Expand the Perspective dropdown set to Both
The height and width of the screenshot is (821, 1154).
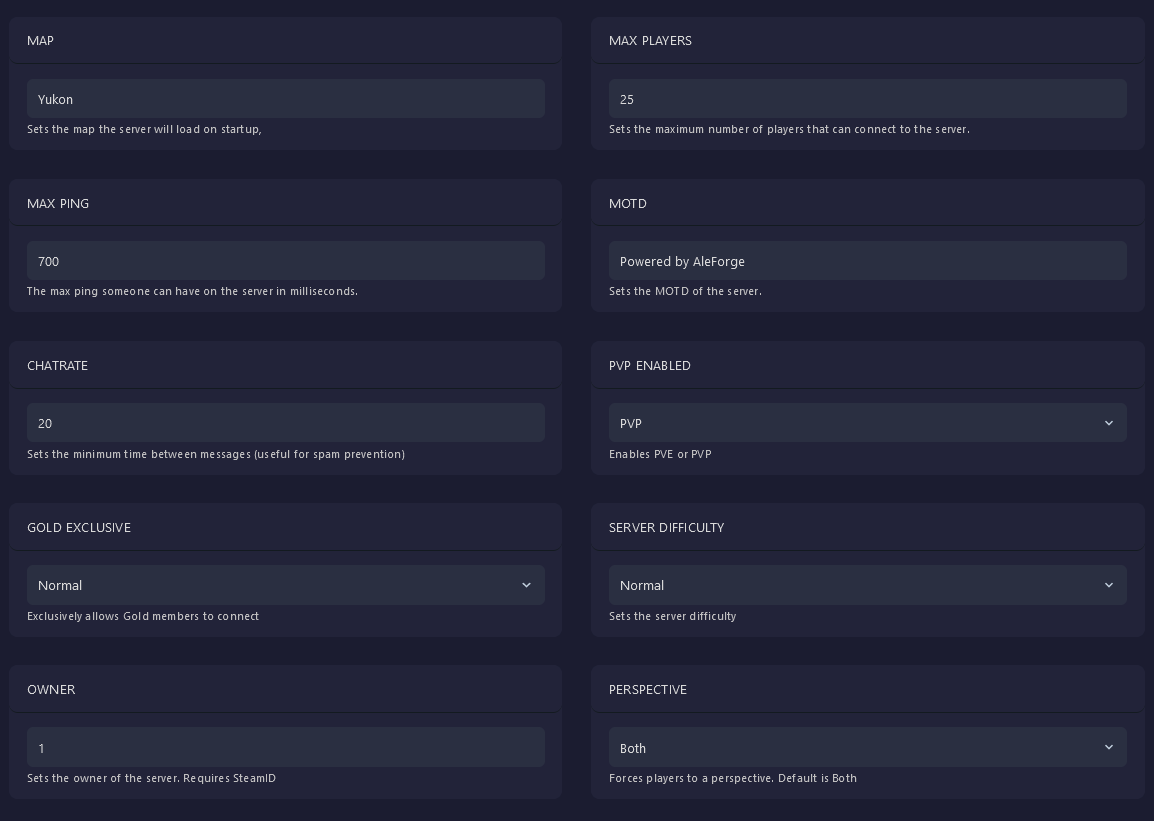point(867,748)
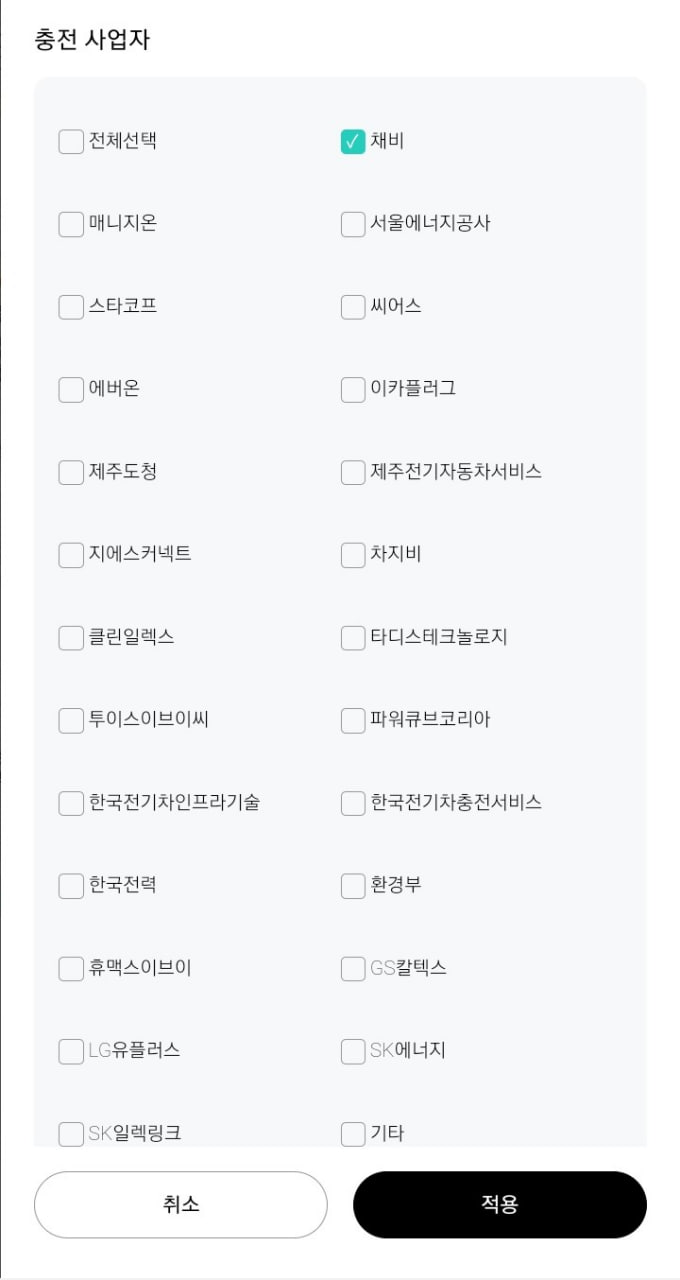Tick the SK에너지 checkbox
Viewport: 680px width, 1280px height.
(x=353, y=1051)
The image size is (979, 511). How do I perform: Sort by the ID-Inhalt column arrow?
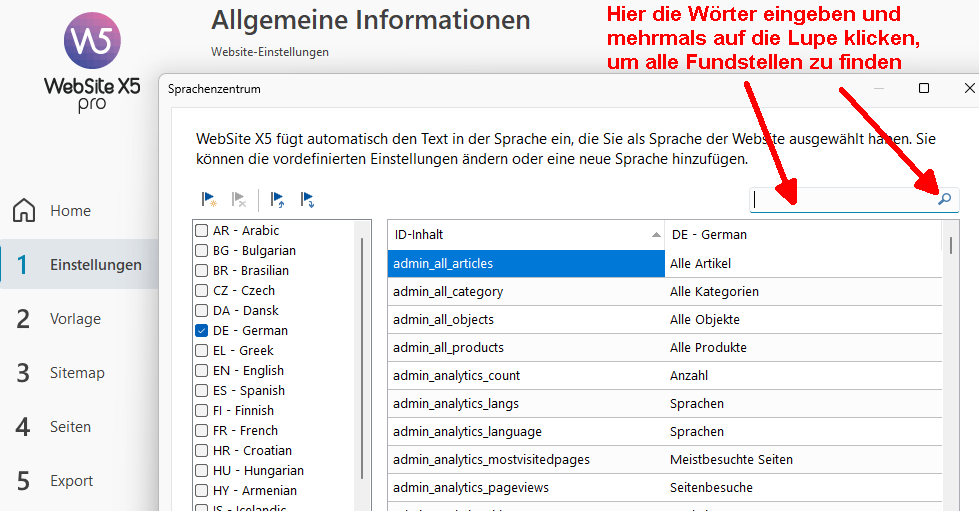656,235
__________________________________________________
-- Exercise objective --
Starting at the line with "The image size", output each line through the final one of the listing above, and nothing else. Pictures are to be left out.

-- Response area --
The image size is (979, 511). How do I perform: Sort by the ID-Inhalt column arrow?
656,235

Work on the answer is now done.